Tumor MET amplification occurs in 5% of patients with acquired resistance to EGFR TKI therapy.26 In a phase 2 study of the addition of cabozantinib (Cometriq, Exelixis) (which targets MET/RET/vascular endothelial growth factor receptor [VEGFR]) to erlotinib in patients with EGFR-mutated NSCLC and resistance to first-line EGFR TKIs, the ORR among 35 patients enrolled was 9%.27 Similarly, the addition of the MET inhibitor INC280 to gefitinib in patients with acquired resistance to a first-line EGFR TKI delivered a 15% unconfirmed response rate in 41 patients.28 In a phase 1 study of the ALK/MET inhibitor crizotinib (Xalkori, Pfizer) in combination with the pan-HER inhibitor dacomitinib, a single objective response was reported from 35 patients enrolled who were resistant to first-generation EGFR TKI therapy. In addition, 19 patients had stable disease as best response.29 Of note, perhaps owing to the relative infrequent finding of MET amplification as a resistance mechanism, only 2 patients on this study had MET amplification reported on prestudy tumor biopsies.


PIKCA Mutations

Approximately 5% of EGFR TKI–resistant tumors have developed mutations in PIK3CA.11 Given this information, several studies are ongoing that target the PI3K pathway as a mechanism to overcome EGFR TKI resistance. In a phase 2 study, the AKT inhibitor MK-2206 had a 9% ORR in patients with EGFR mutations and acquired resistance to an EGFR TKI.30 Ongoing studies include combining erlotinib with the PI3K inhibitor BKM120 (NCT01487265), and a study of combined mammalian target of rapamycin (mTOR)/EGFR inhibition (NCT00993499).


HER2 Amplification

Amplification of HER2 occurs in 12% of EGFR-mutated lung cancers with acquired resistance to EGFR TKI therapy.14 The combination of afatinib (which is a dual HER2/EGFR inhibitor) and cetuximab has delivered an ORR of 30% in patients with acquired resistance to an EGFR TKI.18 This combination is currently being investigated in a large cooperative group trial in the first-line setting, with the goal of delaying the emergence of acquired resistance.

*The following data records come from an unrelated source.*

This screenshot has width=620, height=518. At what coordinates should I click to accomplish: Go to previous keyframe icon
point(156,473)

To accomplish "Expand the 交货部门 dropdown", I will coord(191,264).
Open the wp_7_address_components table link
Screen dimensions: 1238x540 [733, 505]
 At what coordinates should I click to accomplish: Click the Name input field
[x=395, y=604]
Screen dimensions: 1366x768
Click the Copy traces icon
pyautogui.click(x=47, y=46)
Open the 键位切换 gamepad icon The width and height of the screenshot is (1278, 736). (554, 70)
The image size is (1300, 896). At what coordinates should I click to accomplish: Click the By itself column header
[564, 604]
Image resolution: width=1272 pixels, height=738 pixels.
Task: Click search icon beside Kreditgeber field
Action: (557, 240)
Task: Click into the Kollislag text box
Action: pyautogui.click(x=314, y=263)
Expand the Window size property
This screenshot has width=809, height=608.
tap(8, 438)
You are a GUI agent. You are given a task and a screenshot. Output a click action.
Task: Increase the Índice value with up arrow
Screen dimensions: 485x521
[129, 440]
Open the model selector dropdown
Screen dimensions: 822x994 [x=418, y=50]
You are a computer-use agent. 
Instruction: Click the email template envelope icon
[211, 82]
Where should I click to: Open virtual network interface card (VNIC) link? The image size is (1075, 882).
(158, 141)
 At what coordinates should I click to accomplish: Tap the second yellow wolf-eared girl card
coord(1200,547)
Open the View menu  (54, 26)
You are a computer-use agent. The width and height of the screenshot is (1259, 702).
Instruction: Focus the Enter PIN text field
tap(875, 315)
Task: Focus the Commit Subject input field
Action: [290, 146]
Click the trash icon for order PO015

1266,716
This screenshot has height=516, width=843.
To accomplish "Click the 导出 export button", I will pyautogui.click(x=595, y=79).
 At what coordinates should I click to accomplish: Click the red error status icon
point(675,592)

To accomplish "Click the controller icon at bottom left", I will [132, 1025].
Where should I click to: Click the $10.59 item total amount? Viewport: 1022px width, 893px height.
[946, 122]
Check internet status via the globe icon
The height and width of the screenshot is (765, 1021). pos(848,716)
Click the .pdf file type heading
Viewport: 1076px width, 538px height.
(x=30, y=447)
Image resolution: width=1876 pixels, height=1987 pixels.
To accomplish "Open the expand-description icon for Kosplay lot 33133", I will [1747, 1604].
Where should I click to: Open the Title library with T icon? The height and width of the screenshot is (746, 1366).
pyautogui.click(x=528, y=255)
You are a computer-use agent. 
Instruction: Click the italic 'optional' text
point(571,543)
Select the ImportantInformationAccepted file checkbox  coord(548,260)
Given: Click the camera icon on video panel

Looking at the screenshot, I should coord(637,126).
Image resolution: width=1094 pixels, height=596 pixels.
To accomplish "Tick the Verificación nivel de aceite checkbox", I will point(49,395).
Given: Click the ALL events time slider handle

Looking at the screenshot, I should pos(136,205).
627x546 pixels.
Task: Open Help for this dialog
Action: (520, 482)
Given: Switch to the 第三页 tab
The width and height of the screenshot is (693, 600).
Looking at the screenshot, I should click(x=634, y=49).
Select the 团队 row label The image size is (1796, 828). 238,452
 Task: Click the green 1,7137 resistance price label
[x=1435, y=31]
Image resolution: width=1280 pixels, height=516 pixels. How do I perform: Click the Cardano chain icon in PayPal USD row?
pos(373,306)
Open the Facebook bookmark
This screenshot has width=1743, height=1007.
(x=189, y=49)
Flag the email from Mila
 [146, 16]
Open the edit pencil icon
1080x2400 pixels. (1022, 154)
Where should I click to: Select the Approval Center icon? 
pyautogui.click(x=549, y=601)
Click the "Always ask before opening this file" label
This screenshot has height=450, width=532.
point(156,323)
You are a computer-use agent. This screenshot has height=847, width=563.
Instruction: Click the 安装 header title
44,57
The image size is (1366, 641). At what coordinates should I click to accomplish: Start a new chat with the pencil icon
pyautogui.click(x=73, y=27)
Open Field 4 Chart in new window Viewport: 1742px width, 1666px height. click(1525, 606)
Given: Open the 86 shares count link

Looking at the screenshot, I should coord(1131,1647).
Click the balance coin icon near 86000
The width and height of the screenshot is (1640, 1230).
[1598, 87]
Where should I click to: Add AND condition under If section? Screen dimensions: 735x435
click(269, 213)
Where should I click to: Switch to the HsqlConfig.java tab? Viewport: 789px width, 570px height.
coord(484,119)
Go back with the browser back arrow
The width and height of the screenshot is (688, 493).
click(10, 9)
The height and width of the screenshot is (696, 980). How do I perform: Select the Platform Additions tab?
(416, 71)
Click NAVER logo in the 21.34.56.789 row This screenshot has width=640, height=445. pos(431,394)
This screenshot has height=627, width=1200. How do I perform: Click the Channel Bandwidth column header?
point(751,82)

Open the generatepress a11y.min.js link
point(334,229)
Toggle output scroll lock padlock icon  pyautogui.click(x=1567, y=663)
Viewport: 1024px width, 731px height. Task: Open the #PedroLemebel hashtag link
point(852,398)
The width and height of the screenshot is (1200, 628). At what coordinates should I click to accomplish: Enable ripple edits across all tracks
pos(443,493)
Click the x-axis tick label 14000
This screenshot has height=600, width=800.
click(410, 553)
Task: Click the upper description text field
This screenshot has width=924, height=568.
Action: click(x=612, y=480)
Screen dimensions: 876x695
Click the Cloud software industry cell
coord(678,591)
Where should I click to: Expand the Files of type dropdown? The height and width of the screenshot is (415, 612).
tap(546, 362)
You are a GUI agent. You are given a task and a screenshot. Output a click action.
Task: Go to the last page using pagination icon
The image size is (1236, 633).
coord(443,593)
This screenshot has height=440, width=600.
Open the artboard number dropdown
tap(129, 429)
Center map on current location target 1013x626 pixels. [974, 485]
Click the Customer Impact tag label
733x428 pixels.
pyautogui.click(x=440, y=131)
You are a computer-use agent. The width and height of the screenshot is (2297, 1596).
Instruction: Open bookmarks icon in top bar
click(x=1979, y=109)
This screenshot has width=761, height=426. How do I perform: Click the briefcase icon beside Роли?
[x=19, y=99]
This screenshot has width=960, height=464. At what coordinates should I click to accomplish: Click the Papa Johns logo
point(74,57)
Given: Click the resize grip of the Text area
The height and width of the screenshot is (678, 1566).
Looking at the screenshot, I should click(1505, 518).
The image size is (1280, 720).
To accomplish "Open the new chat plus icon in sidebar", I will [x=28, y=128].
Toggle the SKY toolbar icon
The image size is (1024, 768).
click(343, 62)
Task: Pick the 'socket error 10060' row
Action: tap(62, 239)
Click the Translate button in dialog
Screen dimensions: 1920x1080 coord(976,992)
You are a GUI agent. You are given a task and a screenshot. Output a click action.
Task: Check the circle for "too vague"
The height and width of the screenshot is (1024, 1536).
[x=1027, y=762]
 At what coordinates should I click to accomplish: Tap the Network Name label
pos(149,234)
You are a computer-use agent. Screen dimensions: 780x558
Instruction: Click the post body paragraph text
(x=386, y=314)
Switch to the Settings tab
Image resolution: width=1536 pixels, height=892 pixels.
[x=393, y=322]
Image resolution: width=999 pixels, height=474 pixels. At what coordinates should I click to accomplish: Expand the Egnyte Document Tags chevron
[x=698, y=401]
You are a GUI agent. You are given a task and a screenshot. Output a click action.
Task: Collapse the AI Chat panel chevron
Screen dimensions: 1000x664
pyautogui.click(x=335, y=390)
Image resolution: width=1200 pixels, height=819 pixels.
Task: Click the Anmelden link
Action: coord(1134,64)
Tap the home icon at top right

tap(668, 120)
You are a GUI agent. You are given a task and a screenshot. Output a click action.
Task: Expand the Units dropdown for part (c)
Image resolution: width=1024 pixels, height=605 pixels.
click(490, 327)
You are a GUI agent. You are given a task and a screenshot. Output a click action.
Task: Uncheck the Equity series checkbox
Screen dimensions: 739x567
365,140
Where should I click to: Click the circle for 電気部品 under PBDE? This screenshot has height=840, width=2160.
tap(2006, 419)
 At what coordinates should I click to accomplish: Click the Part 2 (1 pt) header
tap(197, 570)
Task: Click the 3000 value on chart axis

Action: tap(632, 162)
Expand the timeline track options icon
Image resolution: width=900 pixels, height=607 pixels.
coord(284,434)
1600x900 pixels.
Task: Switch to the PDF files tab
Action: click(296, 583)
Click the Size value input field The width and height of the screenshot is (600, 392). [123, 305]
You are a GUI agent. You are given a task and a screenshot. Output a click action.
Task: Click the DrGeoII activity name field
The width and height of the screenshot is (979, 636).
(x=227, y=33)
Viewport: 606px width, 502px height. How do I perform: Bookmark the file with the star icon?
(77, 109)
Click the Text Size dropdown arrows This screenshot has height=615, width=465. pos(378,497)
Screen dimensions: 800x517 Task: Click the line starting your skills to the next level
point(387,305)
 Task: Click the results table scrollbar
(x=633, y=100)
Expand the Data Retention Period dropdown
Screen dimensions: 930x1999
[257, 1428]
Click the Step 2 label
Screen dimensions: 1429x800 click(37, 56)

Despite the initial high rate of response of EGFR-mutated NSCLC to erlotinib or gefitinib, acquired resistance occurs in almost all patients. Currently, the standard therapy for these patients is to switch to platinum doublet chemotherapy. The combination of afatinib and cetuximab has delivered a promising response rate in patients with EGFR-mutated NSCLC that is resistant to first-line EGFR TKI therapy. Several third-generation TKIs specific for the T790M resistance mutation are delivering high response rates that may be durable in some cases. Targeting the 50% of acquired resistance in tumors that is not mediated through T790M remains challenging, and approaches that combine pathway inhibition with novel strategies such as immunotherapy may be most likely to yield benefit.



Dr Ettinger is a consultant for Ariad Pharmaceuticals, Boehringer Ingelheim, Eisai, Golden Biotech, Helsinn Therapeutics, Eli Lilly, Genentech, Sandoz, BMS, and EMD Serono. Dr Forde has no disclosures to report.